Made in 2005, the most important thing to know about this film right away, is that the shoes featured in it are not red. They're pink. This has befuddled many an English-speaking Letterboxd user, many of whom cried and screamed and threw up when seeing these incongruent shoes - but the truth is: the Korean title of the film is actually The Pink Shoes. This is a simple translation issue. Mystery solved. Stop crying. It's okay.
Now, this movie oozes with a certain style. There's a fabulous blue-green colour grading on this thing, which means that yes, we are in Twilight mode. That feels right, and I love to see it. We open in a startlingly empty train station, where a girl sees these dazzling pink pumps, and thinks: yeah, I need those.
Sadly, her nasty little friend shows up and grabs the shoes for herself, but she promptly dies, so here we are right away with the truth revealed to us: the shoes are cursed, and they will kill you.
From there, we meet our protagonist who is mega-divorced (yay!) and struggling a bit with the care of her young child. One day she sees these damn shoes on a train, and she picks them up, because she has a high heel addiction and she can't resist them.
The movie feels very confused for the most part. Everyone simply starts acting weird because of these shoes, and we see about a million scenes of someone seeing the shoes and then screaming at the person who currently has the shoes. The mother and her approximately four-year-old daughter have the same shoe-based screaming match a number of times, which I guess is just what motherhood can be like, but I personally didn't need that many iterations of it.

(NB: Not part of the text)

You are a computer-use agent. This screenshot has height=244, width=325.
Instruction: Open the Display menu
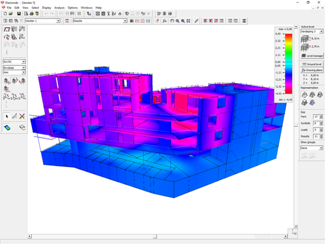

Anyway, it turns out that the shoes belonged to an evil Japanese woman or something, and in the movie's greatest moment, we see a flashback of a stage set with an insanely striking Imperial Japanese flag during the occupation of Korea. This is where a dance will be performed (featuring the shoes) in front of all the Japanese soldiers.
It's incredibly arresting and you're thinking, oh wow, okay, let's get into some scary occupation stuff - that's amazing! But sadly, the movie mostly only makes vague allusions to this. Yes, there's a Japanese vs Korean woman drama about a cheating husband and murderous wife, but it all feels unfortunately soap opera, too focused on the deeply uninteresting personal troubles of the ghostly shoe-wearers, and neglectful of the genuinely harrowing setting with its immaculate imagery.

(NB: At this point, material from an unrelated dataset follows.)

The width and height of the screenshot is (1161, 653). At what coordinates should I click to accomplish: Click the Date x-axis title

In the end, the movie has a strange and somewhat interesting view of woman-rage. We see the futile woman vs woman destruction sown by these shoes (pink, not red because... that's the woman colour), we see the creepy way it encroaches on the malleable psyche of the young daughter when she starts being sort of possessed by the shoes and wearing makeup, and we reach an immense freakout from our protagonist, too twisted by her reliance on shallow markers of femininity to cope, damning her daughter as a threat and an adversary in her pursuit of the shoes.

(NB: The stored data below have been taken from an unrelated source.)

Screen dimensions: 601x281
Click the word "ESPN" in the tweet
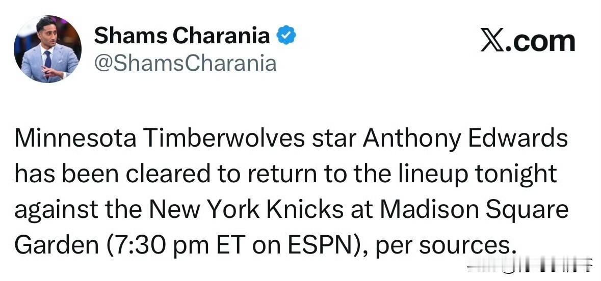[328, 246]
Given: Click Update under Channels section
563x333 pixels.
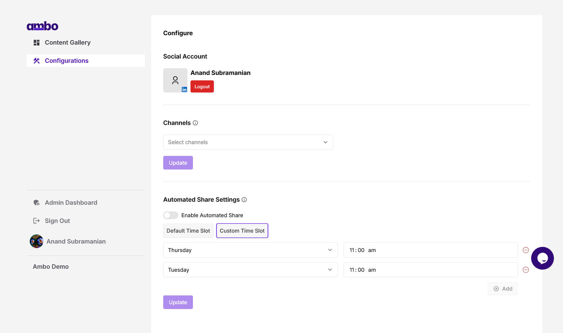Looking at the screenshot, I should [x=178, y=163].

It's an interesting movie in its exploration of femininity as a spectre haunting women through the ages, but it has little to say on the matter, and is so one-note that it's hard to interpret as anything but a misogynistic tale of the fickleness and unpredictability of the ladies. They all just go feral with uncontrollable consumerism. It's just like with Labubus.
There are some undeniably haunting images though.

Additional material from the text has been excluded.